— Provided data —
↓

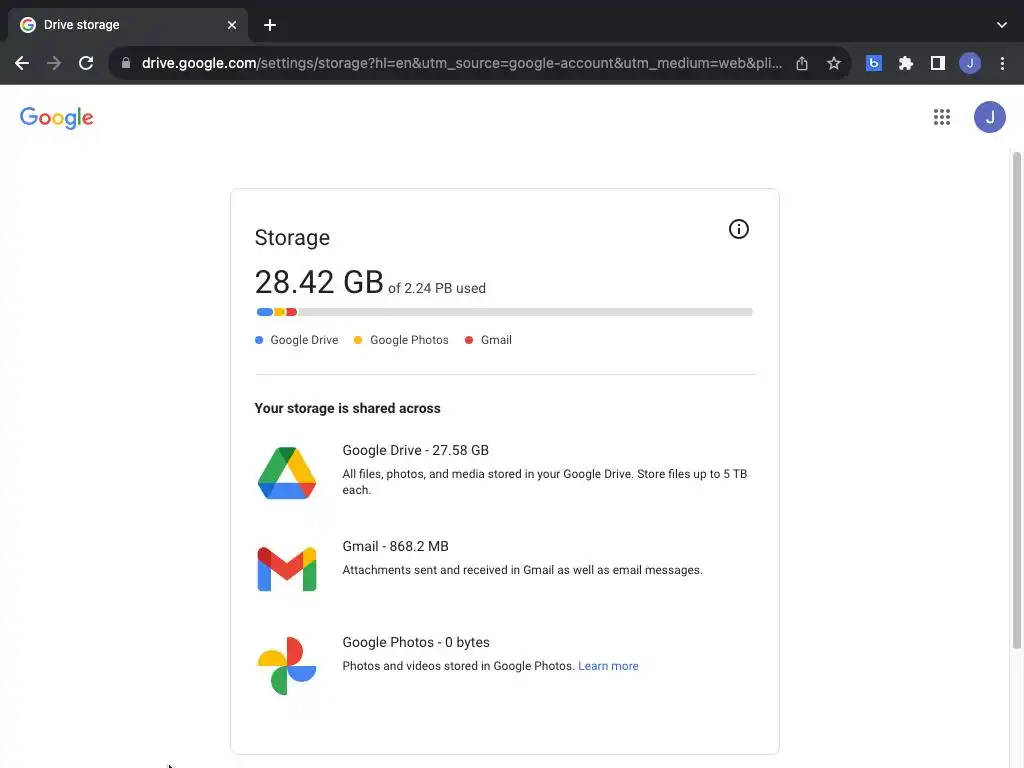Image resolution: width=1024 pixels, height=768 pixels.
Task: Open the Chrome three-dot menu
Action: [x=1002, y=63]
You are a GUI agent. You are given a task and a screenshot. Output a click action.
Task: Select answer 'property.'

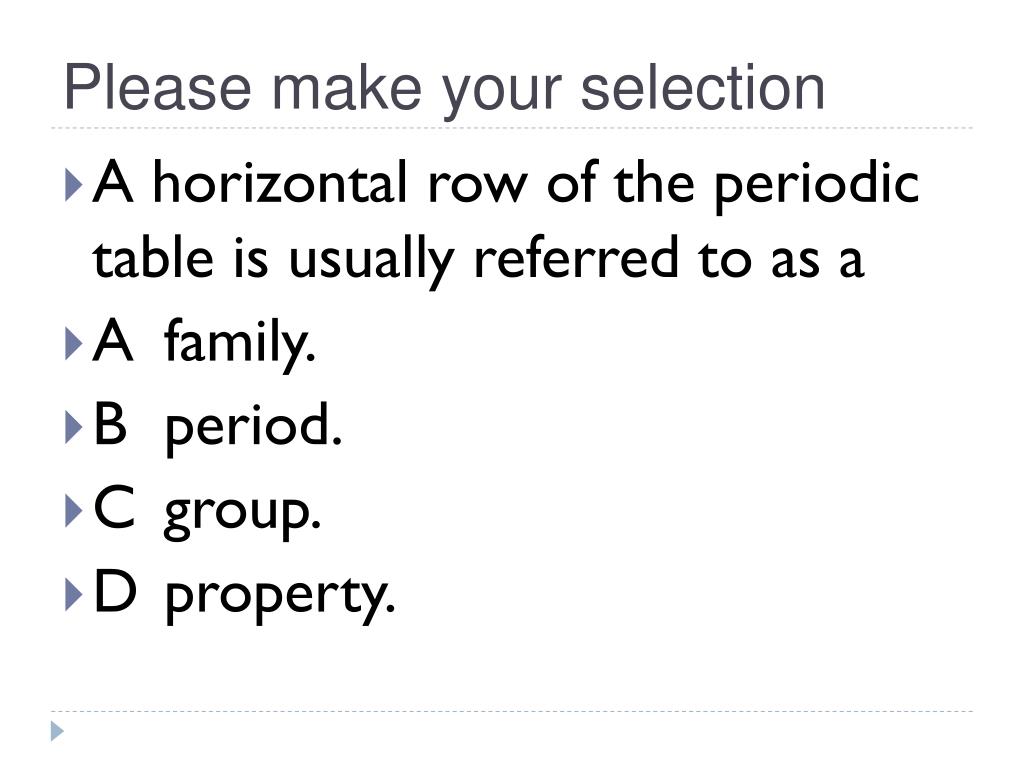point(280,596)
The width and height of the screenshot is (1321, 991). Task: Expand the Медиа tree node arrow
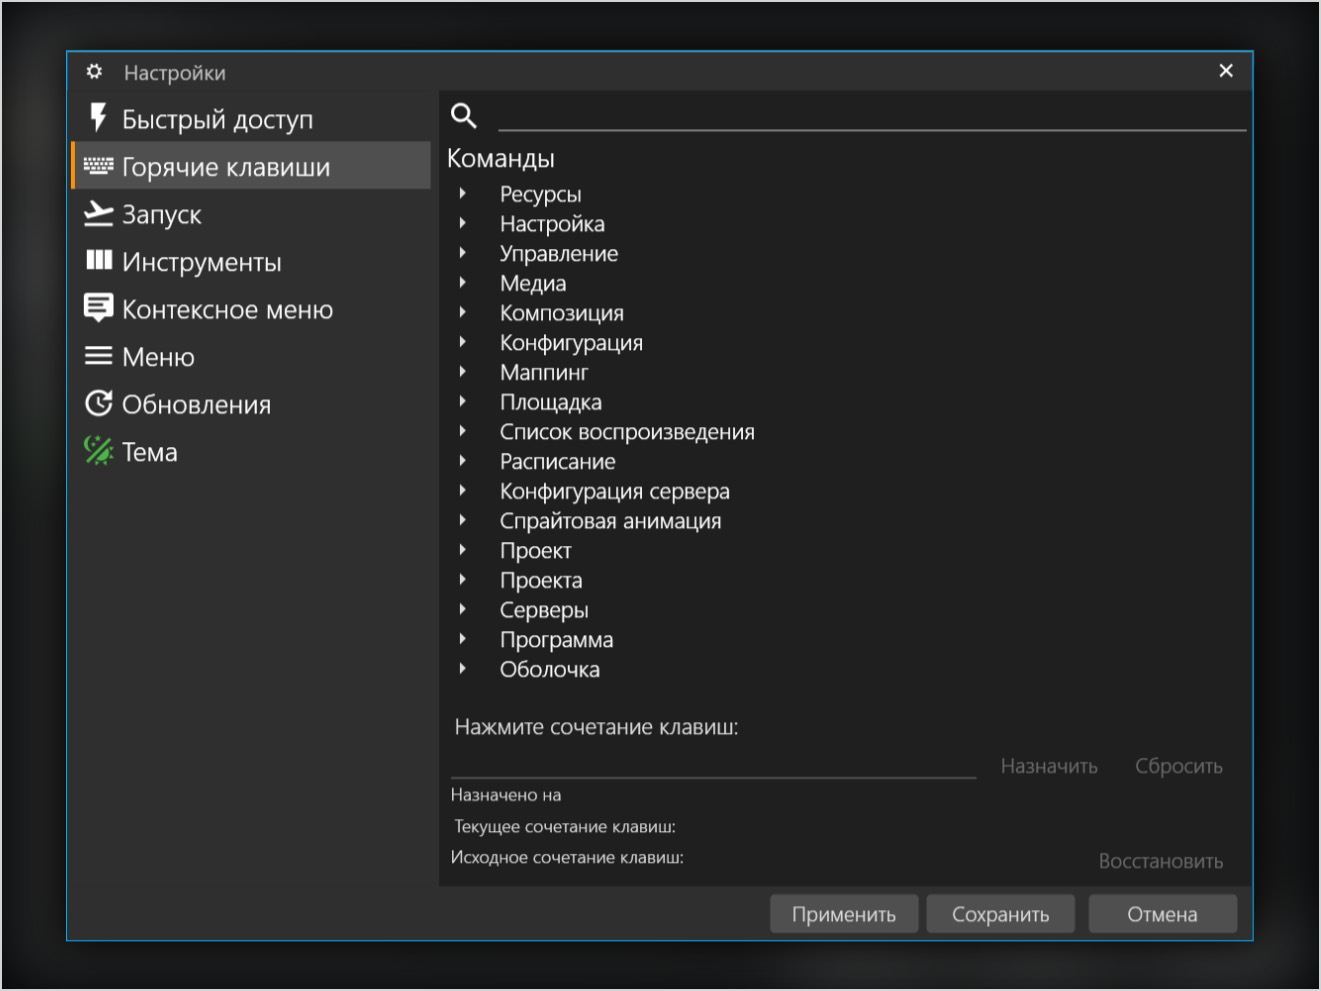click(463, 283)
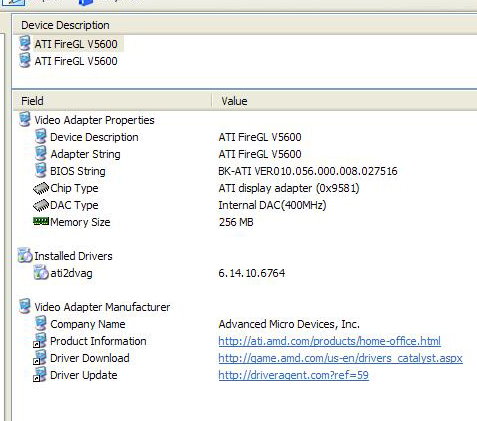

↑

— Your task —
Your copy must begin at the line containing "You are a GUI" and end at the last line of the material above. Reproduce each line exactly, but not the pictures.

— Result of this exercise —
You are a GUI agent. You are given a task and a screenshot. Output a click action.
Task: Select answer 'property.'

point(280,596)
The width and height of the screenshot is (1321, 991). Task: Expand the Медиа tree node arrow
click(463, 283)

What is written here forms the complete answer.